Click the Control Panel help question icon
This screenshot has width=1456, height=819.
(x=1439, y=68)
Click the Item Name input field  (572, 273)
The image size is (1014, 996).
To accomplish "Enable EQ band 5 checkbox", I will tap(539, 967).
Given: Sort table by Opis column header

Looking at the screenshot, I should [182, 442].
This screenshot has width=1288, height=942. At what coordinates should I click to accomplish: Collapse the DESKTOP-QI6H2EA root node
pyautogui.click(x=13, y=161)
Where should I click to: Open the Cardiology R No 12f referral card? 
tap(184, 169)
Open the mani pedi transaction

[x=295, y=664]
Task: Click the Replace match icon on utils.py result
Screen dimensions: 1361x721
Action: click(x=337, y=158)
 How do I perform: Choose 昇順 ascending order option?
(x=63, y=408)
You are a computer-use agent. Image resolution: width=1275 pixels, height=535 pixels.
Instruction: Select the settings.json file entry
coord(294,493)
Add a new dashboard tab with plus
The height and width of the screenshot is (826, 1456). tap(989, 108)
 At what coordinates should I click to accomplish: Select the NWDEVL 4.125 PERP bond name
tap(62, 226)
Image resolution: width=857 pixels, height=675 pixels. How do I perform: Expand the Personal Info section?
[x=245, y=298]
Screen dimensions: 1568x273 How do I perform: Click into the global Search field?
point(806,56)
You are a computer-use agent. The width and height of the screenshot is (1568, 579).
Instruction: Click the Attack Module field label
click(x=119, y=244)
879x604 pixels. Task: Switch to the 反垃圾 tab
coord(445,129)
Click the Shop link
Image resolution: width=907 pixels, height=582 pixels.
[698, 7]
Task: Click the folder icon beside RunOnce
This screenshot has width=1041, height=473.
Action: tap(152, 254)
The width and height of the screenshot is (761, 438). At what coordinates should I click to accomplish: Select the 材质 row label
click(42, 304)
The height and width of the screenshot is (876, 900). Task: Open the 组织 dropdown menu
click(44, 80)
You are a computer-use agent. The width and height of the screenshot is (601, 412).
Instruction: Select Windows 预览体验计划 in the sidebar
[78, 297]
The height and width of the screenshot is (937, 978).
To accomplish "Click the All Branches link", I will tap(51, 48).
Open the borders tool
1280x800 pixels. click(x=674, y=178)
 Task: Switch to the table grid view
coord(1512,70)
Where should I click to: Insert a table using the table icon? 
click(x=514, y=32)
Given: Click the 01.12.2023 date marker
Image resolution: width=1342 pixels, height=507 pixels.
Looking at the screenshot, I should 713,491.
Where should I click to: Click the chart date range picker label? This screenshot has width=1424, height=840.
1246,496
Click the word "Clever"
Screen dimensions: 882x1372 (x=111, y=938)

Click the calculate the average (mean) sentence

Assignment: Return every record exactly as it was given.

Expected output:
Click the Control Panel help question icon
This screenshot has width=1456, height=819.
(x=1439, y=68)
Click the Item Name input field  (572, 273)
The image size is (1014, 996).
To accomplish "Enable EQ band 5 checkbox", I will tap(539, 967).
Given: Sort table by Opis column header

Looking at the screenshot, I should [182, 442].
This screenshot has width=1288, height=942. At what coordinates should I click to accomplish: Collapse the DESKTOP-QI6H2EA root node
pyautogui.click(x=13, y=161)
Where should I click to: Open the Cardiology R No 12f referral card? 
tap(184, 169)
Open the mani pedi transaction

[x=295, y=664]
Task: Click the Replace match icon on utils.py result
Screen dimensions: 1361x721
Action: click(x=337, y=158)
 How do I perform: Choose 昇順 ascending order option?
(x=63, y=408)
You are a computer-use agent. Image resolution: width=1275 pixels, height=535 pixels.
Instruction: Select the settings.json file entry
coord(294,493)
Add a new dashboard tab with plus
The height and width of the screenshot is (826, 1456). tap(989, 108)
 At what coordinates should I click to accomplish: Select the NWDEVL 4.125 PERP bond name
tap(62, 226)
Image resolution: width=857 pixels, height=675 pixels. How do I perform: Expand the Personal Info section?
[x=245, y=298]
Screen dimensions: 1568x273 How do I perform: Click into the global Search field?
point(806,56)
You are a computer-use agent. The width and height of the screenshot is (1568, 579).
Instruction: Click the Attack Module field label
click(x=119, y=244)
879x604 pixels. Task: Switch to the 反垃圾 tab
coord(445,129)
Click the Shop link
Image resolution: width=907 pixels, height=582 pixels.
[698, 7]
Task: Click the folder icon beside RunOnce
This screenshot has width=1041, height=473.
Action: tap(152, 254)
The width and height of the screenshot is (761, 438). At what coordinates should I click to accomplish: Select the 材质 row label
click(42, 304)
The height and width of the screenshot is (876, 900). Task: Open the 组织 dropdown menu
click(44, 80)
You are a computer-use agent. The width and height of the screenshot is (601, 412).
Instruction: Select Windows 预览体验计划 in the sidebar
[78, 297]
The height and width of the screenshot is (937, 978).
To accomplish "Click the All Branches link", I will tap(51, 48).
Open the borders tool
1280x800 pixels. click(x=674, y=178)
 Task: Switch to the table grid view
coord(1512,70)
Where should I click to: Insert a table using the table icon? 
click(x=514, y=32)
Given: Click the 01.12.2023 date marker
Image resolution: width=1342 pixels, height=507 pixels.
Looking at the screenshot, I should 713,491.
Where should I click to: Click the chart date range picker label? This screenshot has width=1424, height=840.
1246,496
Click the word "Clever"
Screen dimensions: 882x1372 (x=111, y=938)

Click the calculate the average (mean) sentence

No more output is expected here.